Being an administrator has it’s different challenges than coaching presents, according to Greene.
“The big thing for me, now that I’ve been in an administration for two years at Smackover, in coaching, I just got to deal with a certain few of the athletes,” he said. “As a principal, you get to deal with every student in the building. You get to have a relationship with them. And you get to have a relationship with the teachers, which is something the last two years that I’ve had to learn how to deal with that. It’s not the same as handling kids. You’ve got to handle your staff members completely different.”
Being an athletic director and principal is something that Greene has wanted to do since he started working on his master’s degree.
“Getting to do both of them as the same time is sort of a dream come true, especially in a town like Carlisle, that means so much to me,” Greene said. “I’m excited because I have been a coach for 15 years. I don’t know if that will ever get out of my blood and being able to be AD as well, which I’m blessed that Mr. Horn is going to allow that to happen, I’ll get to work with all the sports.”
Horn said he was glad that Greene accepted the position.
“B.J. is going to be a disciplinarian,” Horn said. “He’s going to deal well with the community and the teachers and students. He things a balance that we need at the high school on the academic side.”
Horn said Greene will work well with assistant principal Rachel Horn, who splits time between the high school and elementary school, working with principal Jason Stewart.
“On the academic side, I want some balance,” Brad Horn said. “I feel strongly that a principal and an assistant principal should compliment each other. Mrs. Horn has been a good addition. She brings some things to the table that I didn’t have or Mr. Stewart has at the elementary school.”
Mr.
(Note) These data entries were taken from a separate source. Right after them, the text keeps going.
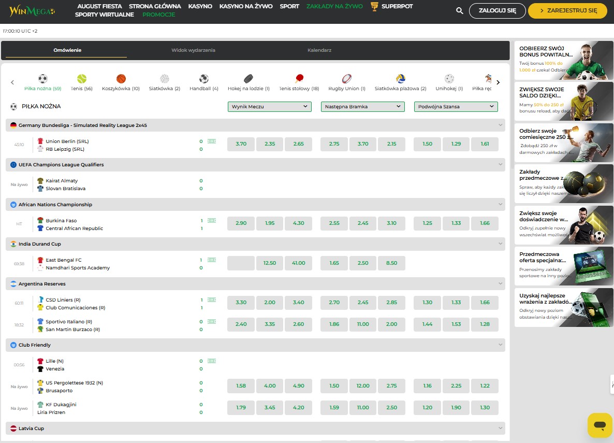Image resolution: width=614 pixels, height=443 pixels.
Task: Click the search magnifier icon
Action: [x=459, y=11]
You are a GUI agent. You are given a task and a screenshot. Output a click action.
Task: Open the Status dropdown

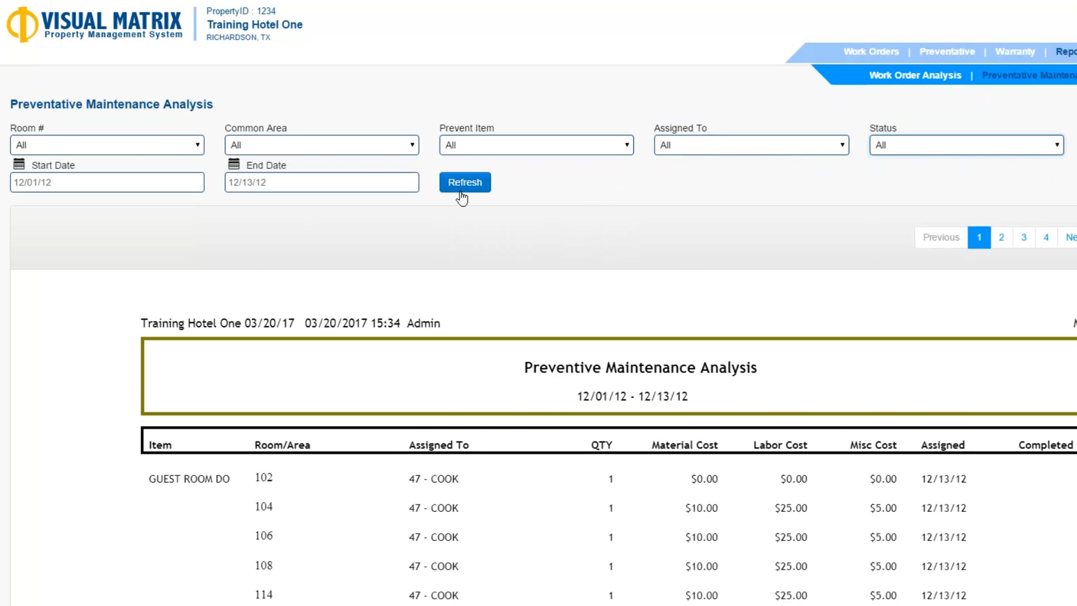(966, 145)
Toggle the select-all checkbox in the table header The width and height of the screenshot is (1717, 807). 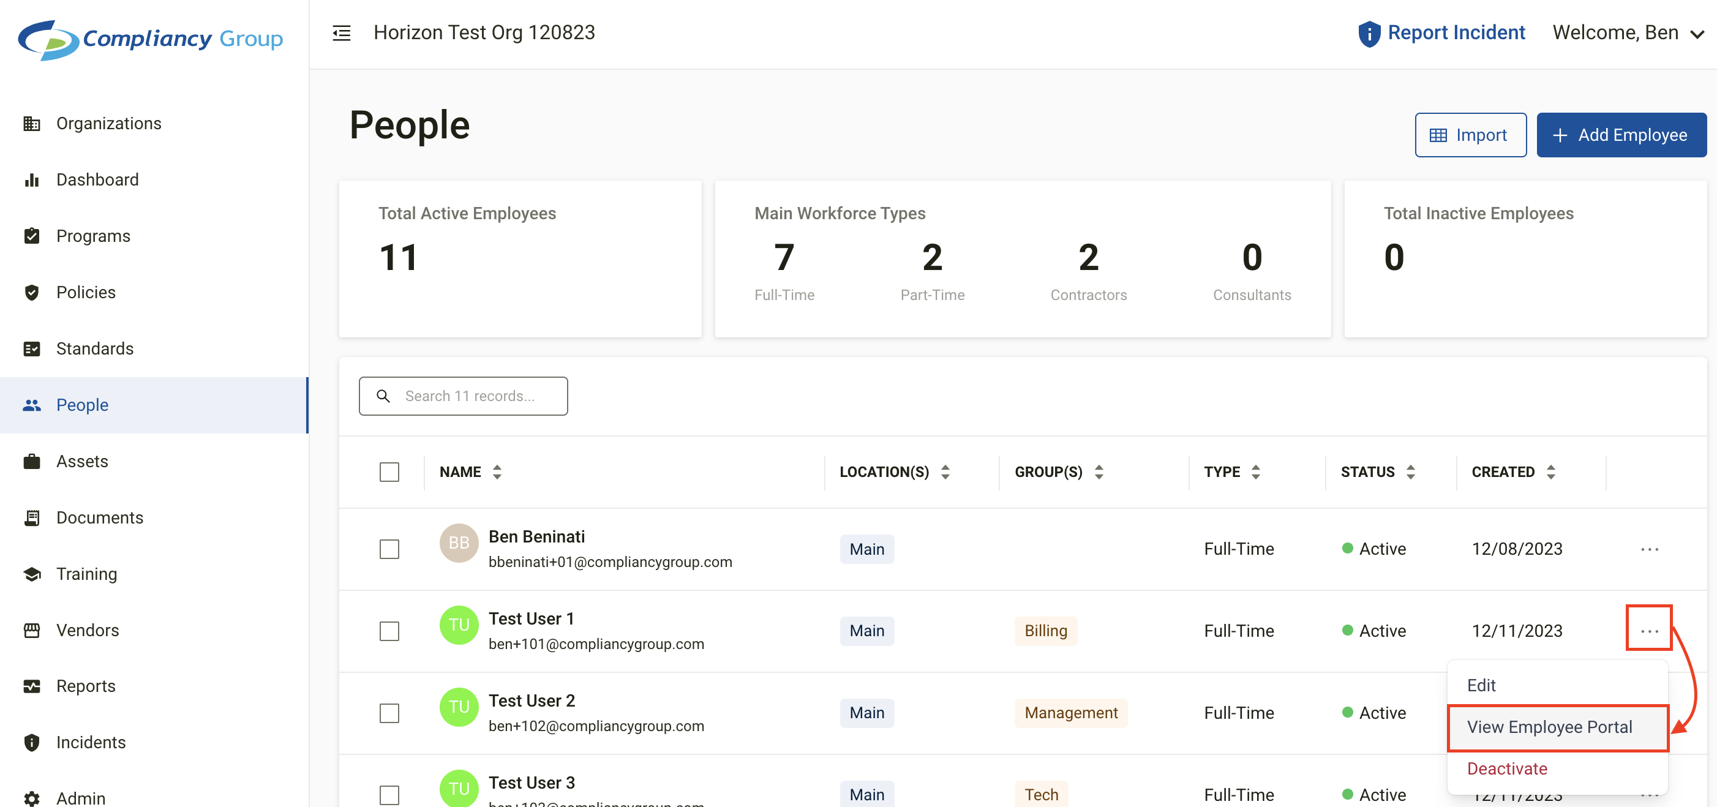click(389, 472)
Horn said that Greene, on the athletic side of things, has “street credibility.”
“He’s gone some knowledge, working under Coach Scott Waymire,” Horn said “I think the things he learned under Coach Waymire are going to help him a great deal.”
Greene is appreciative of Horn offering him the job.
“I’m excited to come back to the community,” he said.
Greene plans to have an athletic handbook for the district.
“I’ve already had a meeting with the teachers,” he said. “At some point in time, I’m going to have a meeting for the coaching staff and create a handbook. But I’m also going to have a meeting as athletic director with the parents and athletes to explain to them that their kids are going to be held to a higher standard.”